→ **Text provided**:
»»
Monday, February 10, 2014

Eating Update: How do you measure a pound?

So, I wanted to post today not having to do with running but more writing about my current diet and weight loss. I have been tracking my Weight Watchers points for about a month now and although there is nothing miraculous to be able to report – my “goal pants” are still a goal, I feel like I am doing well.  My clothes are starting to look a little bit better on me, I am happier with how pictures come out, and I find myself checking myself out a little bit more in the mirror (I'm not the only one that does this when they are feeling good, right??)


However, I had a little bit of anxiety last night after eating an entire pint of Arctic Zero Cookies & Cream ice cream (gluten free!) For those of you who aren't familiar with this product... it is only 150 calories for the whole pint and 4 Weight Watchers points.

I felt SO guilty eating an entire pint – even though I tracked it, I just somehow felt like I was doing something wrong. And, I’m having a little bit of a hard time trying to figure out “for real” whether or not I am doing this right and losing weight. Weighing myself was always my gut check. If the number was not what I wanted it to be, I would reevaluate what I had tracked for the past week. Were there portion sizes I wasn’t being honest with? Did I sneak bites here and there that I forgot to track? Was my glass of wine REALLY just 5 ounces (or more like 8? or 10? or 25...)

Stepping AWAY from the scale, not ON it, as I try to lose weight, is a new sensation for me and honestly, for the most part, I really like it. It's a bit liberating and a bit exciting.  But I am worried that maybe I am going to subconsciously sabotage myself and mentally tell myself I am "doing well" when in fact I am not.

I am also eating a lot more than I did when I did Weight Watchers in the past because of all the running and activity points I am earning on the plan.  Now, I KNOW that in a day that I run 15 miles I need to eat more than a day where I did not run 15 miles. I know that mentally and I know that because my body tells me. I just am trying to be careful not to go overboard, which is a common mistake runners and exercisers in general can make.  "Oh, I ran today?  Bring on the pizza and ice cream and beer and nachos all day long!"

So, is Arctic Freeze ice cream considered a “right thing?” No, probably not. It’s probably packed with so much artificial stuff that does absolutely nothing for your body. But it definitely tasted delicious and according to Weight Watchers at 4 points it is definitely not a “bad” thing.

Maybe my guilt over eating it has to do with A) the fact that sitting and eating a full pint of something feels so wrong and B) I know that it was not providing me with any sort of nutrient for my body?
««
→ **Provided data**:
»»
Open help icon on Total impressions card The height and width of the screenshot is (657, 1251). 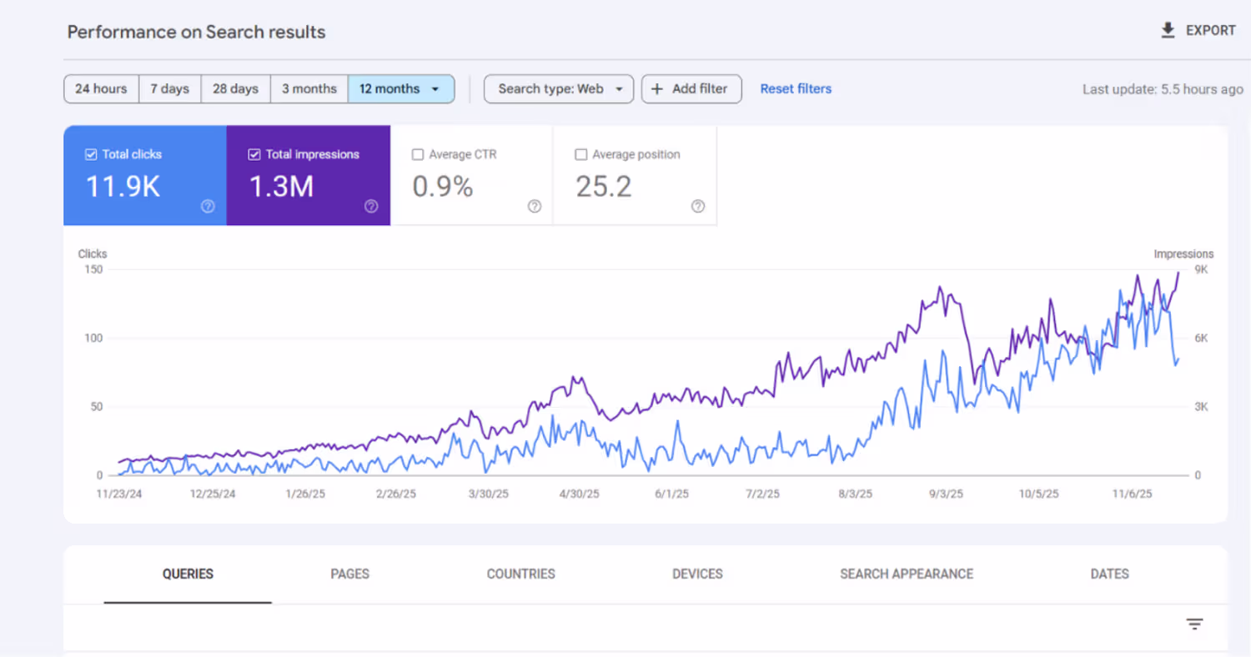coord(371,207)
««
»»
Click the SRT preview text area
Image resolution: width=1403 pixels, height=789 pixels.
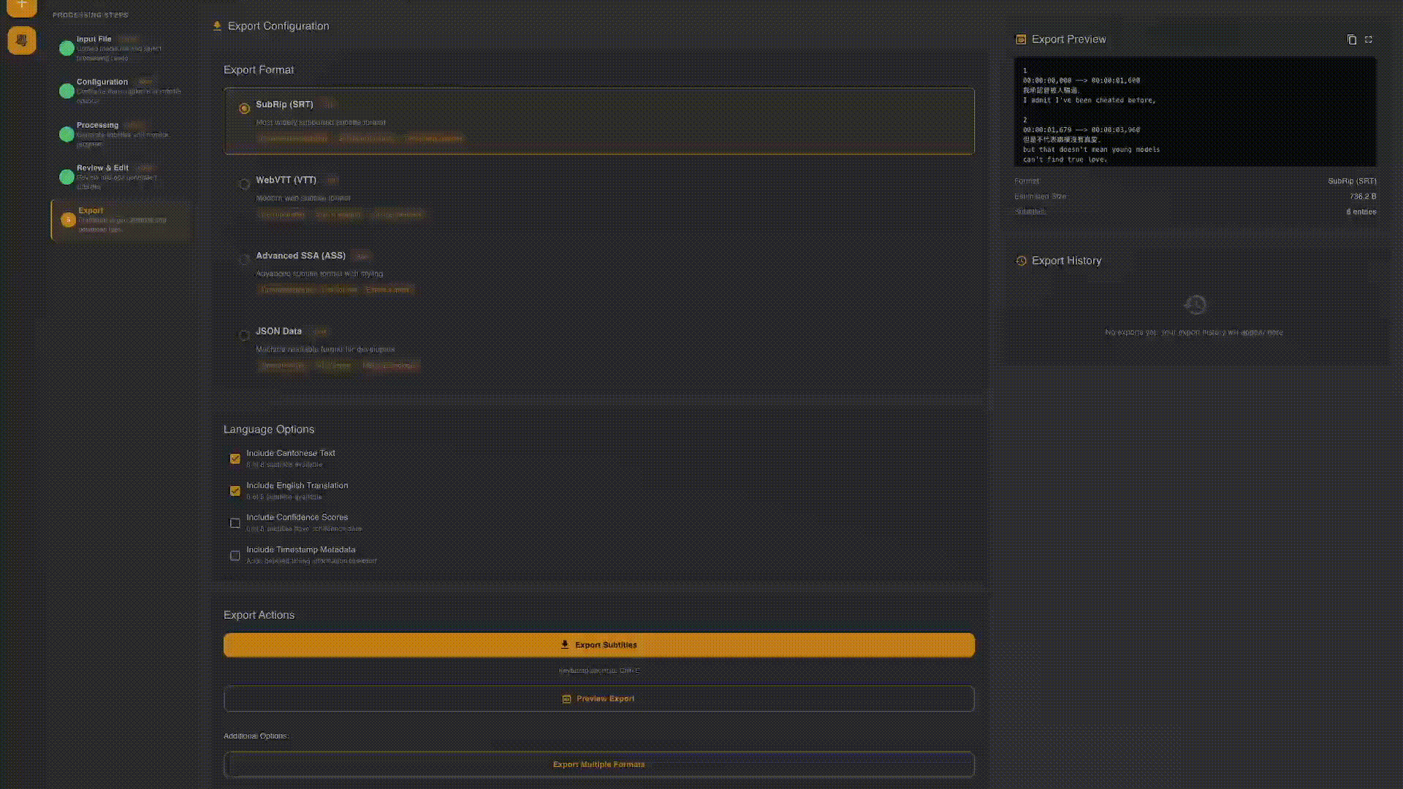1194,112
««
→ **Required work**:
a – Answer these questions from the blog post:
(i) For about how long has the writer been tracking Weight Watchers points?
(ii) How many calories does a whole pint of the Arctic Zero ice cream contain?
(iii) What running distance does the writer cite for a day that requires more food?
b – Extract the stretch of the blog post from "So, I wanted" through "Weight Watchers points.", copying it word for word.
c – Recast the paragraph of the blog post beginning "I am also eating a lot more" as a short bulleted list that keeps its main facts.
The records bear no relation to the blog post.

→ **Task-by-task outputs**:
a –
(i) About a month.
(ii) 150 calories.
(iii) 15 miles.

b –
So, I wanted to post today not having to do with running but more writing about my current diet and weight loss. I have been tracking my Weight Watchers points for about a month now and although there is nothing miraculous to be able to report – my “goal pants” are still a goal, I feel like I am doing well.  My clothes are starting to look a little bit better on me, I am happier with how pictures come out, and I find myself checking myself out a little bit more in the mirror (I'm not the only one that does this when they are feeling good, right??)


However, I had a little bit of anxiety last night after eating an entire pint of Arctic Zero Cookies & Cream ice cream (gluten free!) For those of you who aren't familiar with this product... it is only 150 calories for the whole pint and 4 Weight Watchers points.

c –
- I eat more now than on Weight Watchers in the past, because running and activity earn me extra points on the plan.
- A day with a 15-mile run calls for more food than a day without one, which I know both mentally and from my body.
- I try not to go overboard, a common mistake among runners and exercisers who treat a run as license for pizza, ice cream, beer and nachos all day.